> Assigned task:
Transcribe every entry exactly, with nothing added or left out.

> Data to process:
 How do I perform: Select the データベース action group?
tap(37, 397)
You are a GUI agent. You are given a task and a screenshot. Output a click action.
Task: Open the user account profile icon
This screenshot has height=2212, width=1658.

> Answer to this problem:
 How do I perform: Select the データベース action group?
tap(37, 397)
You are a GUI agent. You are given a task and a screenshot. Output a click action.
Task: Open the user account profile icon
This screenshot has height=2212, width=1658.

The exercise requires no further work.